Wednesday, April 25, 2007

An unknown pollution source

Many people accuse world trade for all sorts of illness, from the loss of well-paying factory jobs in the U.S. to the rise of sweatshops in China and other developing nations. Now add global warming to the list.
The more than 90,000 commercial vessels crossing the oceans produce more carbon dioxide than all but 10 of the 39 industrialized nations originally included in the Kyoto Protocol, says a study by the International Council on Clean Transportation. That includes the Netherlands, Poland, and Spain. This massive global boat float also emits more sulfur dioxide than all the cars, trucks, and buses on the planet, and a sixth of all the nitrogen oxide pumped into the atmosphere, says the study.
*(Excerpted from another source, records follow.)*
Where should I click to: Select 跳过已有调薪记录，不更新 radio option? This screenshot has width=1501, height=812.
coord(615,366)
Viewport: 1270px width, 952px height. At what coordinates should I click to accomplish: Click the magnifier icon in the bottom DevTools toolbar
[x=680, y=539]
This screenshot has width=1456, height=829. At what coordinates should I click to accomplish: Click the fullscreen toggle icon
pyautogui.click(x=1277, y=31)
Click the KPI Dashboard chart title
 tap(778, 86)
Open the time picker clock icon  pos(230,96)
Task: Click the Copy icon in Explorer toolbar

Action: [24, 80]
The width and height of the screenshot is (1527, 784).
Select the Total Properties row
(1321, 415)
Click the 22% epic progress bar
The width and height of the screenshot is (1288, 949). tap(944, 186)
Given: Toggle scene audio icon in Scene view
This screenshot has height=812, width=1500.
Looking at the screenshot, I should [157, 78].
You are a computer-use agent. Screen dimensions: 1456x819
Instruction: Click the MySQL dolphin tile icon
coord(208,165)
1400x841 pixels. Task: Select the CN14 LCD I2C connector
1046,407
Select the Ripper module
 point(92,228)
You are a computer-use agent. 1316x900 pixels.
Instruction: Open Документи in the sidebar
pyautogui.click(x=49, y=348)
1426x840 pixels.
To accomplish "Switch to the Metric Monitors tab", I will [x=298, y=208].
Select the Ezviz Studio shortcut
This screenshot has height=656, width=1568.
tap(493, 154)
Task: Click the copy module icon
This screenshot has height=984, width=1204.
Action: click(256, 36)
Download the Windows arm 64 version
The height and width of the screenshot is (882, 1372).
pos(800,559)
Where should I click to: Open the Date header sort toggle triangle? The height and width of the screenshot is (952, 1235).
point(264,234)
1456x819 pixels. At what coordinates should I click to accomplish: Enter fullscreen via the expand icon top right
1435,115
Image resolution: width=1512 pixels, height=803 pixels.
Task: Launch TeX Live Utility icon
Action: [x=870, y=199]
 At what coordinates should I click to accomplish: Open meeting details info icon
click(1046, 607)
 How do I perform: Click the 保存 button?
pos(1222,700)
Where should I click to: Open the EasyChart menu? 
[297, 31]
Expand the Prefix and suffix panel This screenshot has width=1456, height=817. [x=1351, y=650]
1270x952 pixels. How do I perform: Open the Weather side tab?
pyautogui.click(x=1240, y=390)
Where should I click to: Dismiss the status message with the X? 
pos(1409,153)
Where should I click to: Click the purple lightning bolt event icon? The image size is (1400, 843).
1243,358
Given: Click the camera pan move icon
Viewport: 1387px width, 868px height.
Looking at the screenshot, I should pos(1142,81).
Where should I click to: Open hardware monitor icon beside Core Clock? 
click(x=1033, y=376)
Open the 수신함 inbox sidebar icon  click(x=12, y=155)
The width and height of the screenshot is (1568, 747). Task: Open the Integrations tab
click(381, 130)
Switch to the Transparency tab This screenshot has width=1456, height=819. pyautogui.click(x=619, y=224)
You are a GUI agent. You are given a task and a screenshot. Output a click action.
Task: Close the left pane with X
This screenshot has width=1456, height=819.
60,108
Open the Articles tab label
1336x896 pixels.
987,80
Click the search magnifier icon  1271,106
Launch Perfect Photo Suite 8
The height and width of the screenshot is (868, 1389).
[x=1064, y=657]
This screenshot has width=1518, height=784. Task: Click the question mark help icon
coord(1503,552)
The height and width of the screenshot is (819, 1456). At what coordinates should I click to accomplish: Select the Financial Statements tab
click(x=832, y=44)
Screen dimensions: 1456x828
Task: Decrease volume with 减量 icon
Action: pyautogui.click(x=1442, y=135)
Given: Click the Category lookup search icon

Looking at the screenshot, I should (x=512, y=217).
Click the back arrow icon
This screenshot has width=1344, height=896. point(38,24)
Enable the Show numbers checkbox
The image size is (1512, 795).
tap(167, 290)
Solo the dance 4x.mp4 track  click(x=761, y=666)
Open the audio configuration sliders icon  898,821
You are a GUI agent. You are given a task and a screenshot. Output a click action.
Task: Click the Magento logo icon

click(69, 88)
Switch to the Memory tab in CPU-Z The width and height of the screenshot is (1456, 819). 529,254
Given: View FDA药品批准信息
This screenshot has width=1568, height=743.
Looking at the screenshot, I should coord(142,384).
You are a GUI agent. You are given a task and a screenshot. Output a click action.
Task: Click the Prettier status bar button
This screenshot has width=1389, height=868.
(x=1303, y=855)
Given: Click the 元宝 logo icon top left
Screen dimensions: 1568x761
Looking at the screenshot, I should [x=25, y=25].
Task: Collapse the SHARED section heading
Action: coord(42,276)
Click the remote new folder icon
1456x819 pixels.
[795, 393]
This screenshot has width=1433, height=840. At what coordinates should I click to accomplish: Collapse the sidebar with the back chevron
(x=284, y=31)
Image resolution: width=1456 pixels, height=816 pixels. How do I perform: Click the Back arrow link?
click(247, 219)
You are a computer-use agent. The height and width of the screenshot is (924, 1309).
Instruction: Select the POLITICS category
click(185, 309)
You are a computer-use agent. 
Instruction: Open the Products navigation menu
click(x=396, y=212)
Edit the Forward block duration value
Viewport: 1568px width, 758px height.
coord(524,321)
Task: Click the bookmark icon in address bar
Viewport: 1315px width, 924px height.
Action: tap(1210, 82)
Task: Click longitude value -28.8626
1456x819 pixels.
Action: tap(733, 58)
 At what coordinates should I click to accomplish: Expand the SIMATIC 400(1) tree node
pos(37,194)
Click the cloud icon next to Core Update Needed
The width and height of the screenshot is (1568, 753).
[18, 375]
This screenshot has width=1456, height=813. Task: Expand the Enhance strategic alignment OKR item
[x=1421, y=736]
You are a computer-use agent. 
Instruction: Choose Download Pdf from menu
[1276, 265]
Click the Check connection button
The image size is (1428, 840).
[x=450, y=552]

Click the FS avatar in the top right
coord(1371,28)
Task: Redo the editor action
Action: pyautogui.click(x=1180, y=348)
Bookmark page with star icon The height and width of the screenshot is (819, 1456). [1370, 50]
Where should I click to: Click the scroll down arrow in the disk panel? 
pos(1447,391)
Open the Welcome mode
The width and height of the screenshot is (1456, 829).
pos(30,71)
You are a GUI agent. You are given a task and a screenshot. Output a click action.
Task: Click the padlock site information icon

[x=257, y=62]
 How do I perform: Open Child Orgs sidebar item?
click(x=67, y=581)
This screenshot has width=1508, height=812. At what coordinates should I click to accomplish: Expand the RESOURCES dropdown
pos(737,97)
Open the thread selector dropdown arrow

The “much too big” emissions at sea reflect the limitations of world politics. While national governments have forced giant reductions in discharges from vehicles and smokestacks, the U.N.'s International Maritime Organization (IMO) has maintained looser limits on ships, in part because 139 countries are involved in crafting controls. Some fuel burned in ships, for instance, contains 27,000 parts per million of sulfur on average. In the U.S., diesel fuel cannot have more than 15 parts per million. The IMO plans to take up new pollution standards at a midsummer meeting.
It seems that bigger intervention of governments will be necessary to stop the habit of “polluting without caring” because the whole world has to change these habits. It is not only little non-costly intervention that will change the situation for the future generations.